The thing with having a big star as a central character is how to make the other characters weigh in equally, and that struggle is real, as you can see here. Kajol takes time to get into her character, who is trying to find her feet in a competitive law firm: fending off initially cold vibes from Malini (the always watchable Chadda’s saris and necklaces are fabulous), facing up to the ultra-warm ones from Vishal (Khan is excellent, possibly the best thing in the series), getting past the tricks of her much-younger, hungry-for-the-job rival Dheeraj (Gaurav Pandey, effective), while trying to figure how she feels about her cheating husband (Sengupta, coming off insipid).

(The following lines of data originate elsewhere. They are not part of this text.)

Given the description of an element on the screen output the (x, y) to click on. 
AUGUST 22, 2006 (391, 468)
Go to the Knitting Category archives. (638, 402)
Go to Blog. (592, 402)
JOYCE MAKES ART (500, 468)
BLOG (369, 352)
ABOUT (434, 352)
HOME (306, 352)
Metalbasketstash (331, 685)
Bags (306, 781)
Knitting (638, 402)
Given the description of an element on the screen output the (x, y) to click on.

Other characters swim in and out. Kajol’s two daughters trying to adapt to changed circumstances, even though the quite nice new home is never as much of a hovel as it is meant to be. The ma-in-law who throws in a few Bengali phrases while she goes about minding the girls. A trying-to-be-menacing neta-type (Rituraj), a friend-of-the-family perennially dressed in white (Aseem Hattangadi). A deluded senior partner at the law firm who is battling dementia (Kiran Kumar), a street-wise investigator (Kubbra Sait), who has a little thing with a cop (Aamir Ali). They are all capable of more, but are presented in hurried, contrived loops.

By the fifth episode, though, things do start settling down, and Kajol feels much more in her groove. For the second season, can we expect smoother writing, less choppy situations, and please, none of those sonorous voice-overs which feel like they were written as bumper-sticker lines to the wise? Sample this: ‘Khwaab poore karne mein rishtey adhure reh jaate hain’. There are several more in the same vein where this came from.